Selected extract:
[Start of section]

European finance chiefs said Greece must rein in its budget deficit on its own as the nation’s fiscal crisis threatens to spread to other countries in the region.
“The Greeks are very much aware of how serious the situation is, and they are very much aware that they will in the end have to solve the situation themselves,” Dutch Finance Minister Wouter Bos told reporters today before a meeting with euro-area counterparts in Brussels. “They have difficult work to do,” Germany’s Wolfgang Schaeuble said.
Greece last week presented its economic plan to push down a budget deficit that’s still more than four times the European Union’s limit of 3 percent of gross domestic product and which has prompted rating companies to cut the nation’s creditworthiness. Finance Minister George Papaconstantinou will brief his counterparts on the budget plan, which includes 10 billion euros ($14.4 billion) in cuts this year.
Papaconstantinou said in an interview on Jan. 14 that overall government debt will “peak” at 120 percent of GDP next year and “start declining afterwards.” He also signaled the need for Greece to provide more-reliable statistics after the EU said earlier this month that the country’s data contained “severe irregularities.”

[End of section]

(Saved entries)
[Start of section]

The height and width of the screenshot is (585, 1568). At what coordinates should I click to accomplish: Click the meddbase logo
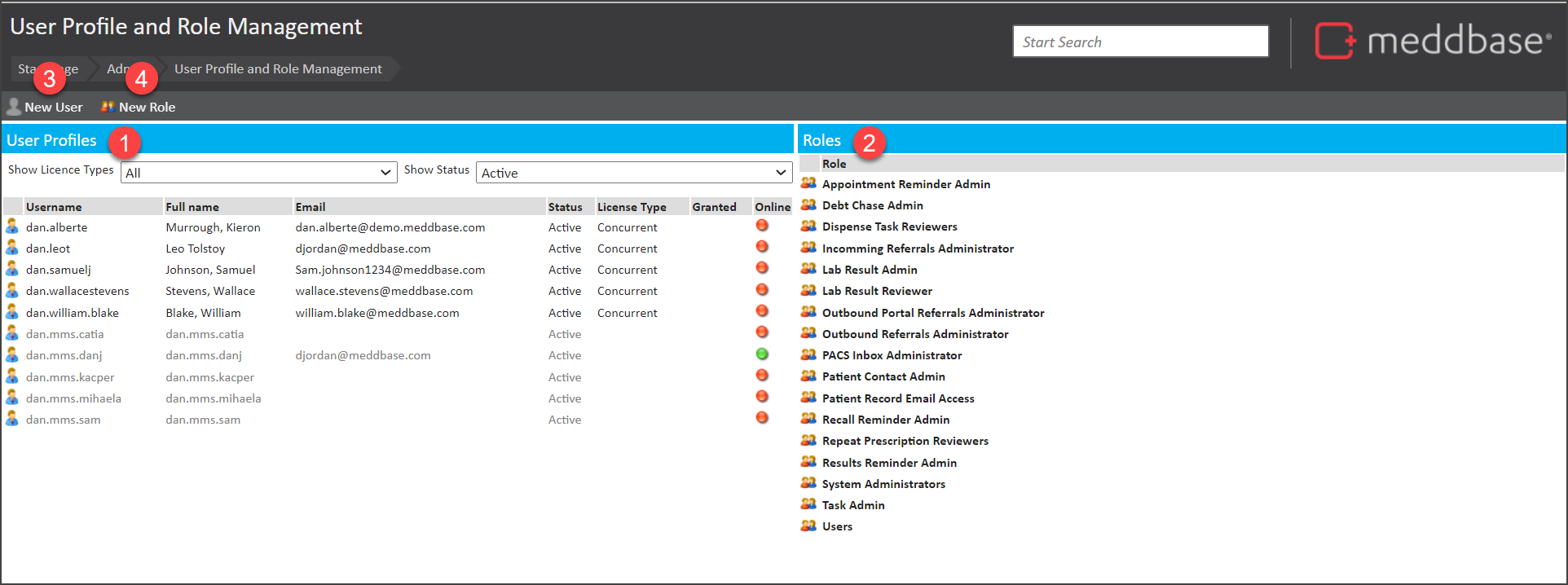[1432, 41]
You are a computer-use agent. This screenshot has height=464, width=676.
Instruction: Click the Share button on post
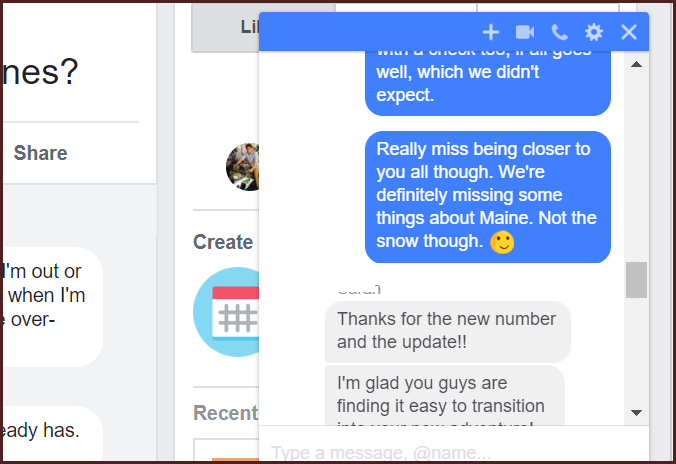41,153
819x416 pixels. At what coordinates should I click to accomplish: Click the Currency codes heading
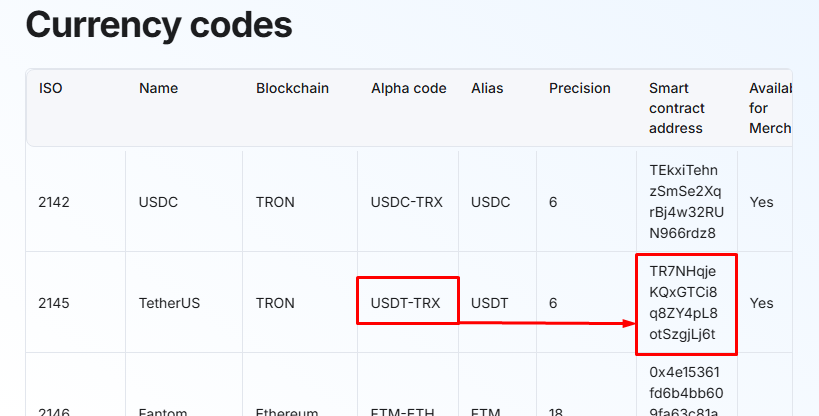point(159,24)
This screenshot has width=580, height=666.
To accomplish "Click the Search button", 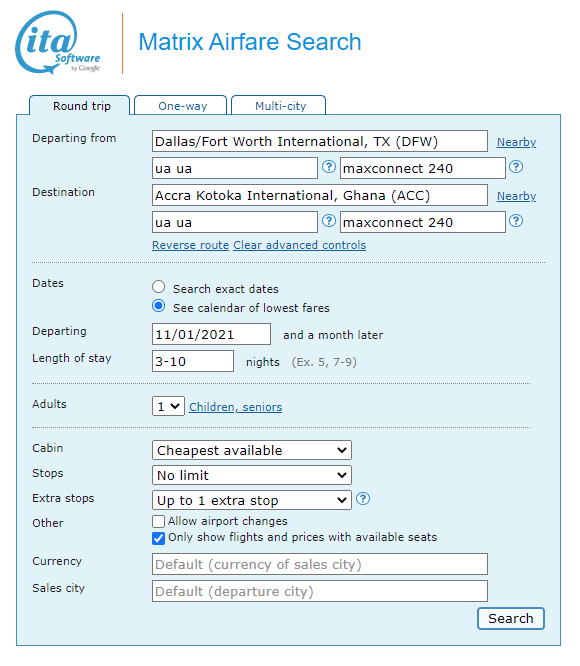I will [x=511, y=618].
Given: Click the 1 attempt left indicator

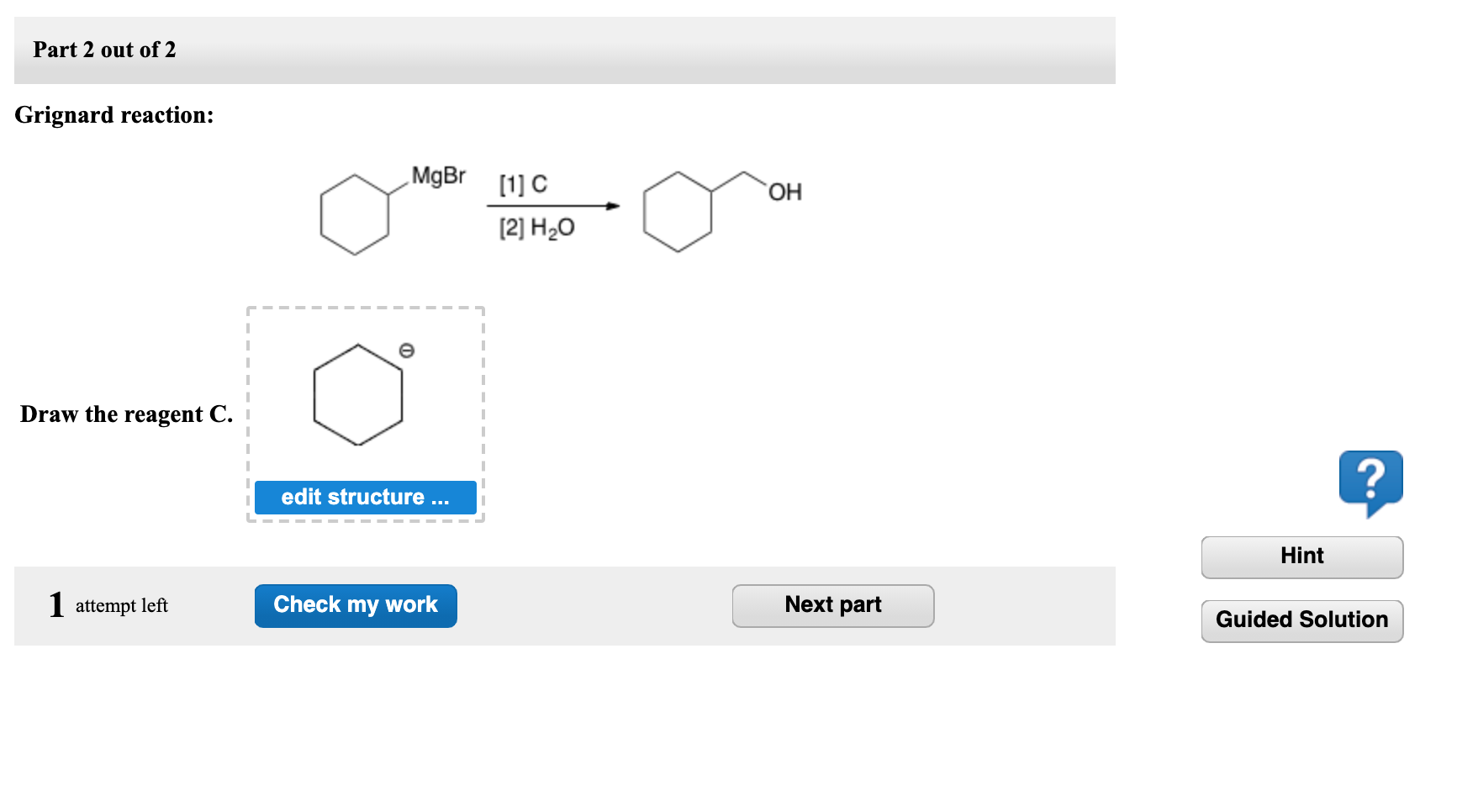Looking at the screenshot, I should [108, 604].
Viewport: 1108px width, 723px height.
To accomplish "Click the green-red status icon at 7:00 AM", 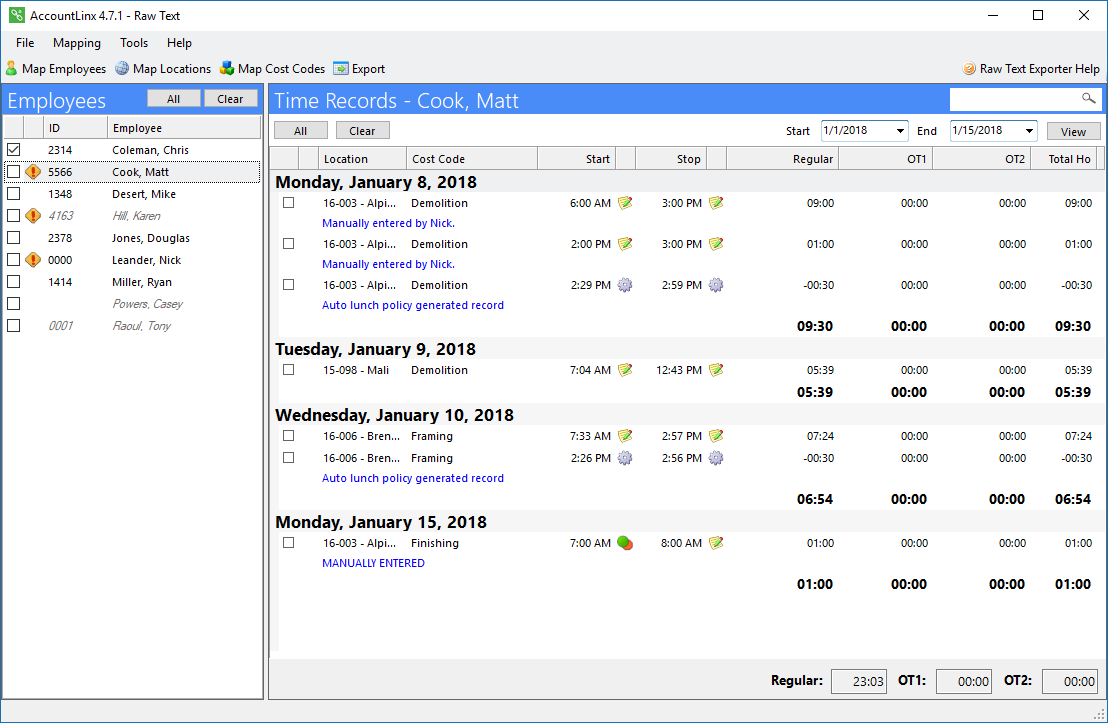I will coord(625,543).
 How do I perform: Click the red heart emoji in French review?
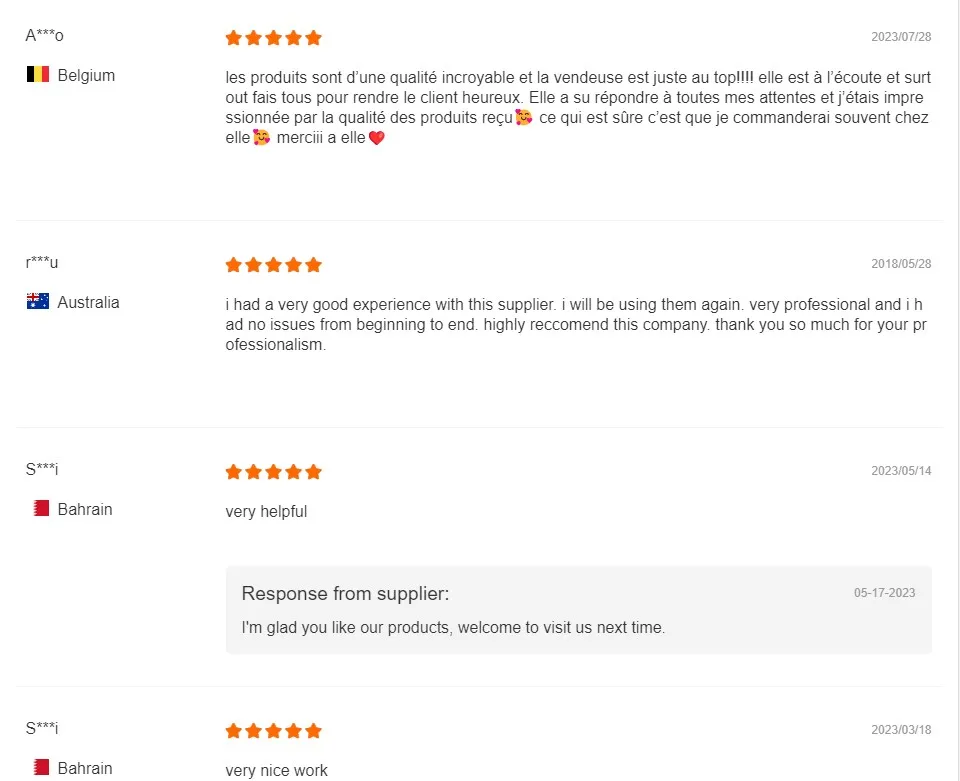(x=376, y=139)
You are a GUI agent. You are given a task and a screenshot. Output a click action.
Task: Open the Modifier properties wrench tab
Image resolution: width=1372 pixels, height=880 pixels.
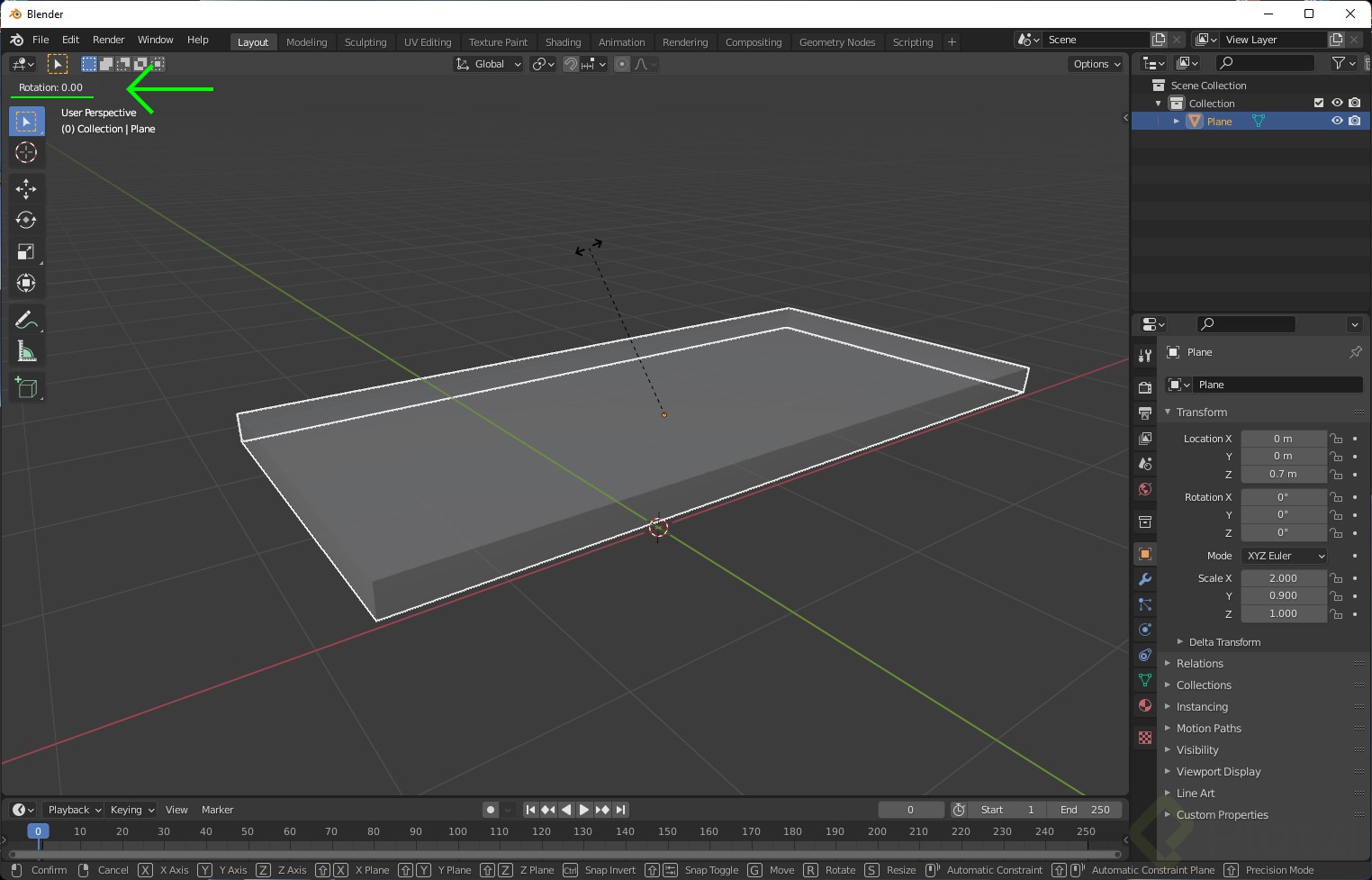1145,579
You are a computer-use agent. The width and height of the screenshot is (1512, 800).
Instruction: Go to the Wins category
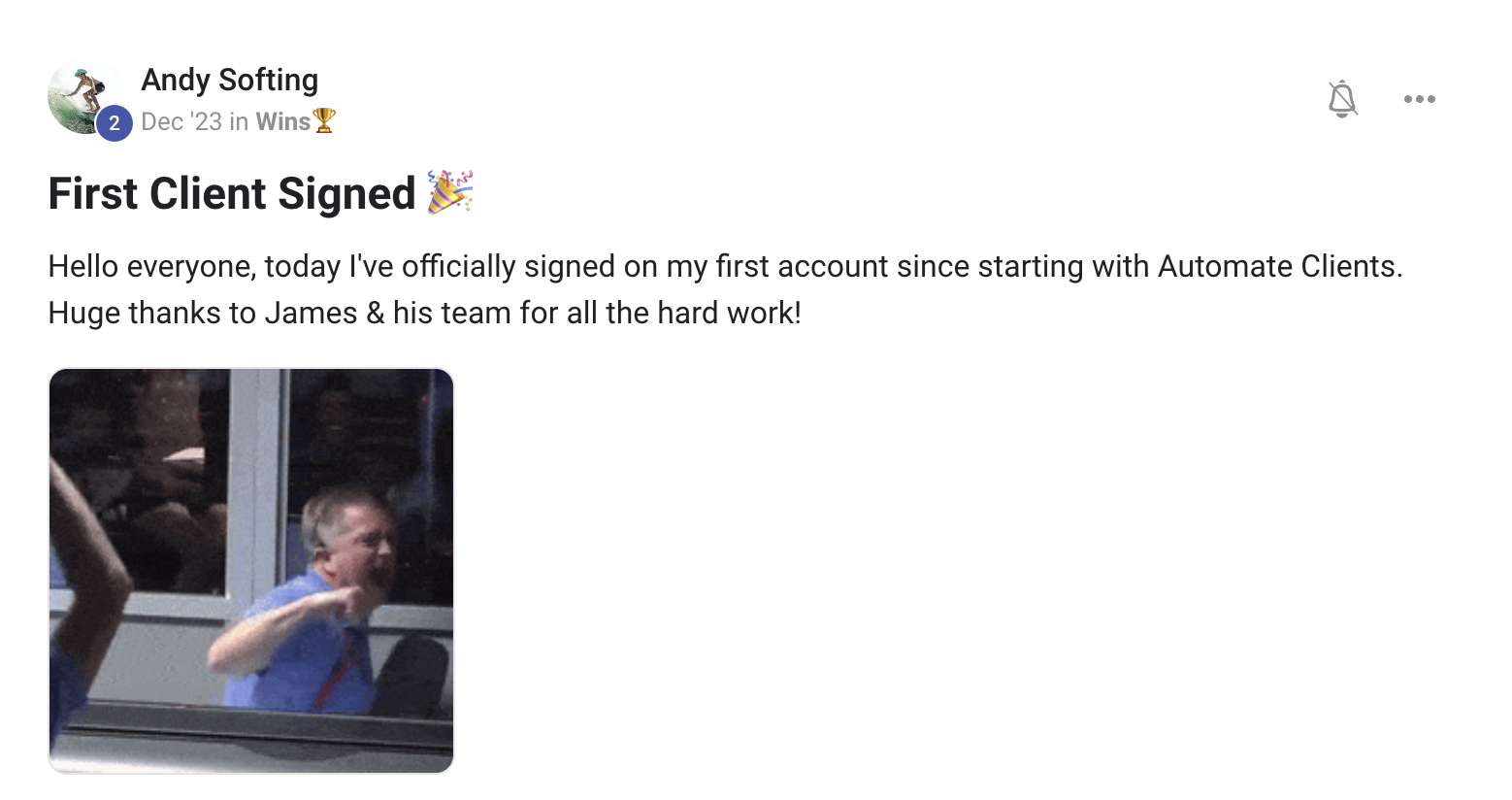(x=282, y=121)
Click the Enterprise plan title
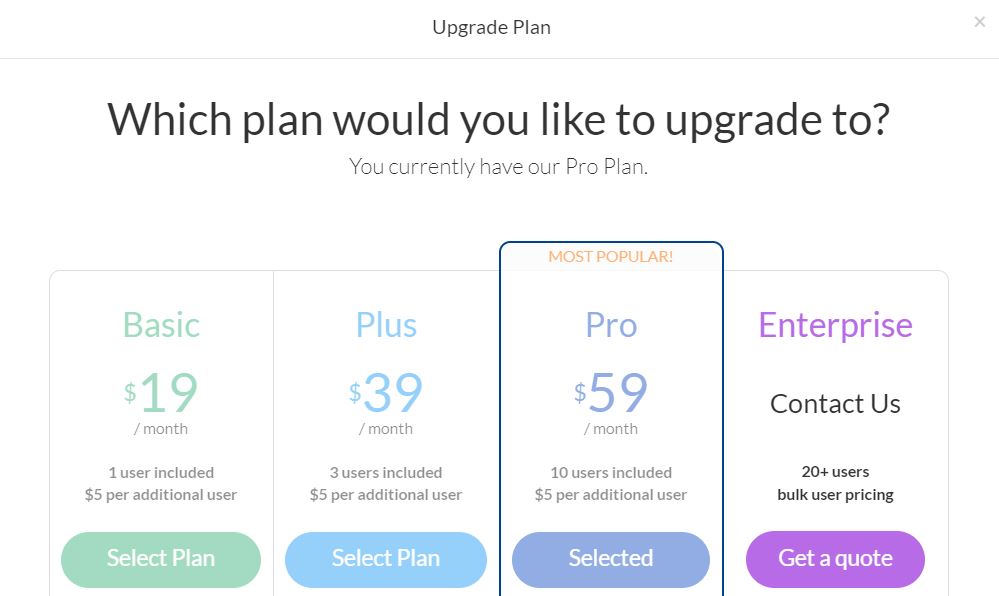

[End of section]

Problems and tasks:
(1) According to the article on Greece's budget deficit, at what level does Papaconstantinou say overall government debt will peak?
(2) From the article on Greece's budget deficit, return the passage that begins at the words "Greece last week" and stops after the words "cuts this year.".
(3) Name every person mentioned by name in the article on Greece's budget deficit.

Solutions by task:
(1) At 120 percent of GDP next year.

(2)
Greece last week presented its economic plan to push down a budget deficit that’s still more than four times the European Union’s limit of 3 percent of gross domestic product and which has prompted rating companies to cut the nation’s creditworthiness. Finance Minister George Papaconstantinou will brief his counterparts on the budget plan, which includes 10 billion euros ($14.4 billion) in cuts this year.

(3)
Wouter Bos
Wolfgang Schaeuble
George Papaconstantinou